I’m not saying to sit in a silo, work quietly solo, and never participate in meetings. I participate in plenty of meetings – some of which I orchestrate and other’s in which I attend where I feel I can provide significant value or when I will receive significant value. I have the tools and capabilities to effectively evaluate which meetings to go to and which meetings I don’t go to.
Meetings Shouldn’t be “Just to Talk About It”
Meetings shouldn’t be created “just to talk”. Time is money. When creating meetings always include the expected outcome and only schedule the meeting when the expected outcome is absolutely essential. Setting an agenda is one thing, but it’s not nearly as important as identifying the outcome you are looking for. Setting up a meeting with no clear goal just “to talk about it” is setting yourself up for meeting failure and wasting people’s time.
Conversely, if you want to schedule a meeting because you don’t understand something, ask yourself if you’ve really made an honest attempt to understand it. Have you tried less obstructive means to understand it before deciding to call a meeting with 8 attendees? Are you sure you want to interrupt everybody elses work flow ? Do you really think it’s necessary to burn 8 hours of total time just because you don’t want to take 30 minutes in an honest attempt to get up to speed with itl? We don’t always think about it this way but we should. Eight hours of an organizations time or money is a big ask, especially in consideration of the lack of time you spent trying to understand an issue before calling a meeting about it.

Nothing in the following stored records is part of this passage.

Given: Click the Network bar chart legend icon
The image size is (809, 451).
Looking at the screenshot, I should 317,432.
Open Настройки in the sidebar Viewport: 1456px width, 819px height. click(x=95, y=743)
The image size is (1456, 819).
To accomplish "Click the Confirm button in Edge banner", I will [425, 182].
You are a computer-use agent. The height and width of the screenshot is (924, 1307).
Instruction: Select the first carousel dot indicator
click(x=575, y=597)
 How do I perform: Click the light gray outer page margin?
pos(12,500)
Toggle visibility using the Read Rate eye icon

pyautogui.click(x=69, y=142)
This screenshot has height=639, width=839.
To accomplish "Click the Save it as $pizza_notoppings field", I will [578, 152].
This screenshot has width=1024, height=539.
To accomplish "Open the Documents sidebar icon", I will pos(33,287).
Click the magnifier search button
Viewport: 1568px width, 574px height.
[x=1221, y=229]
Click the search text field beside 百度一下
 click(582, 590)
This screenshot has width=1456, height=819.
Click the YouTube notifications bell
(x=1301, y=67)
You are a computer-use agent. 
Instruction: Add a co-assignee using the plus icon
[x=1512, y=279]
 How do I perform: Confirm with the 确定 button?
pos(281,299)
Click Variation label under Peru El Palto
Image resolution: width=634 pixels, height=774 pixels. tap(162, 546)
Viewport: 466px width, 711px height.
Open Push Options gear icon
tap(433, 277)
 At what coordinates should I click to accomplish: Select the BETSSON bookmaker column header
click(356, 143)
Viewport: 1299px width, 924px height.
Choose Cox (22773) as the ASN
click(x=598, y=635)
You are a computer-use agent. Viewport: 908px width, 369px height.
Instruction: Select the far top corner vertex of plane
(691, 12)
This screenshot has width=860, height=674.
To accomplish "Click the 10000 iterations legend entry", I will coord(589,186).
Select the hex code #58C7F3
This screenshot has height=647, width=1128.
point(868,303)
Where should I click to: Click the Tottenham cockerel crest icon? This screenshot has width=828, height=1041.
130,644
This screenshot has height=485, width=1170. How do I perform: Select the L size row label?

Don’t Measure People Based On Their Meeting Attendance
What about sports teams? Yes, everyone on a sports team needs to attend meetings and attend practice – I get it. I understand that mentality could loosely translate to the workplace – but only to a degree. Sports teams definitely track attendance in one way or another. However, I don’t like the ‘sports team’ analogy as it doesn’t translate well to an office environment where people are working on different projects and competing priorities. Empowering people to know when their attendance is required is much better. Yes, someone may need to miss a meeting because they have been empowered or have empowered themselves to understand that this other competing priority is more important than this other meeting. Think about how powerful that is as a skill in the workplace — your people optimize their time spent based on their priorities.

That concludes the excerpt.